A mangy dog--or perhaps it is a misbegotten wolf--and a couple of cats are tethered within the burning frame.
The smell of burning fur and flesh clogs my lungs.
Pain writhes in my arm like the terrified animals in the cage.
And like their howls of agony, my arm screams to the night, the night thick with smoke and sparks and stars.
* * * * *
That is my first memory of this world, a swirling jumble of fire and heat and pain and choking smoke. For a very long time, I thought it must have been a nightmare, one of my "spells" that so worried my mother. Spells run in the males of her family.
When the fit is on me, I do have a hard time telling dream from reality, the edges of my own being from the vastness of creation. Things other men take as given seem not so straightforward--so black and white, good and evil--to me.
Fire is a friend to men, nestled cozily in the ashes of the hearth on a grey winter's day.
But fire can also be a terror, the wrath of God in the Judgement Day.
The hungry tongue of God lapping at sacrifice.
And what man would not avoid pain if he could?
Or what woman?
Yet even the Christians worship the way their Lord took on the pain of the world.
So pain is divine. Even the pain of a three-year-old boy given to fits.
* * * * *
I will wear those images to the grave with me in the red, puckered skin and shapeless, frozen twist of my right hand.
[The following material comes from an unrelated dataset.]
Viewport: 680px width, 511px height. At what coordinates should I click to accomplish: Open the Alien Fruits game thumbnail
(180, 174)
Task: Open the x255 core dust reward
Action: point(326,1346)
But in fact, most of the events surrounding my memory of wicker in flames I know because they were told to my childhood ears, over and over. They were the whole explanation of the current circumstances of my life, a Genesis in which others--my mother, in particular--found cause for our present estate.
Although in our case, our state had actually been improved by the events. Improved in most aspects. At least, Mother always thought so.
Of course, as I have said, in fits I have the ability to turn the world on its head and see a rise as a fall.
For all the tale, no one ever spoke to me of anything resembling the swirling flames that were etched so starkly against the black night of my memory.